Source passage:
— Start —

He also mentioned a world glutton oil that Alaska had not
seen and Alaska's oil prices had dropped substantially. He
mentioned looking at $30 per barrel of oil, the world had
changed, and Alaska's budgeting process had changed. He
thought that the legislature had done the right thing under
the circumstances to the best of its ability. However,
today something had to be done differently.
Representative Gattis did not believe that polls were
necessary for Alaskans to understand that the state was not
taking in the same amount of money that it was spending.
She advocated cutting the budget to a point that the state
could afford. She appreciated the presenter speaking to the
subject because it was the elephant in the living room. She
reaffirmed that the state needed a budget it could afford.
She mentioned that in subcommittees there were a lot of
things that people wanted. It would be a struggle as the
budgets are closed out because in the past the state had
given a significant amount to a lot of people. She
furthered that the struggles would continue as time passed.
However, it narrowed down to considering what the state had
coming in and going out. She thought it was relatively
simple.
2:09:13 PM
Representative Edgmon had a different philosophy from the
previous speaker. He believed that in making very difficult
choices the legislature should be thinking about what the
state should look like in the future. It was not just about
spending and cutting, but also about what the legislature
envisioned for its great state in the next 50 years. In
going forward the legislature would have to make decisions
about what programs and services were essential. He opined
that choices needed to be made along the way. He supported
Representative Gattis' comments about having to reduce
spending and the size of government. He relayed that he
thought it was more complicated than just cutting
government based on the part of Alaska he represented. He
had to consider the services that were important in keeping
his smaller communities alive.
Representative Hawker commented that although legislators
represented different areas of the state with different
needs, universally he surmised that everyone agreed that
there was one economic pie that was only so big. The state
had to figure out how to live within its means. He noted
that Commissioner Hoffbeck was in the audience.

— End —

Requests:
1) Duplicate the committee minutes from "Representative Gattis did" up to and including "it could afford.".
2) According to the committee minutes, who did Representative Hawker note was in the audience?
3) Write the next part of the committee minutes, picking up after their last sentence.

Data shown:
— Start —

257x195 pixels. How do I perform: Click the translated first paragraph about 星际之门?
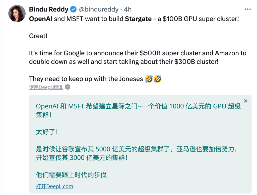[x=138, y=110]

— End —

Replies:
1)
Representative Gattis did not believe that polls were
necessary for Alaskans to understand that the state was not
taking in the same amount of money that it was spending.
She advocated cutting the budget to a point that the state
could afford. She appreciated the presenter speaking to the
subject because it was the elephant in the living room. She
reaffirmed that the state needed a budget it could afford.

2) Commissioner Hoffbeck

3)
2:11:20 PM
Representative Hawker continued to talk about slide 5. He
wanted to further discuss the importance of guaranteeing
the people of Alaska a continued dividend at some level for
a transition period while the state demonstrated that it
was getting its house in order, figuring out how it could
live within its means. Some of the things to watch were the
low oil prices and whether they were systemic or if they
would have a quick recovery. The legislature could make
decisions in the immediate or foreseeable and coming years
based on the facts and circumstances of those years.
Representative Hawker noted that it was a data point for
everyone to keep in mind that in the previous year's budget
(FY 16) there was $1.4 billion set aside for paying PFD's
in the coming fall. In other words, each year when the
legislature passed a budget it forward funded the dividend
for the following year. He explained that the supplemental
budget bill that was offered by the administration repealed
that authorization. If the supplemental bill (HB 293/SB 167
- Short Title: APPROP: SUPP/CAP/OTHER APPROPRIATIONS,
Section 10) was passed the entire dividend in the amount of
$1.4 billion for the coming fall would be repealed. He
asked the committee to think about doing something other
than repealing the dividend. He suggested reappropriating
the $1.4 billion and spreading it out over the next 2 to 4
years. For example, if the state was to spread the money
over 2 years every Alaskan would be guaranteed $1 thousand
in the current year and the following year. In the
meantime, the legislature could continue to make decisions
based on facts and circumstances and the legislature's
abilities to get the state living within its means. If the
$1.4 million was spread out over a 4-year period the state
could guarantee a $500 dividend for the following 4 years.
He furthered that it would be a part of how the legislature
presented the idea to Alaskans conveying that it was a
transition time in which difficult decisions would have to
be made. In the future under the fiscal plan he was
proposing the level of future dividends beyond the
guaranteed dividend would be dependent upon the
legislature's ability to stimulate the economy, generate
revenues, limit spending, or impose additional taxes. The
proposal in front of the committee empowered the
legislature to make decisions into the future.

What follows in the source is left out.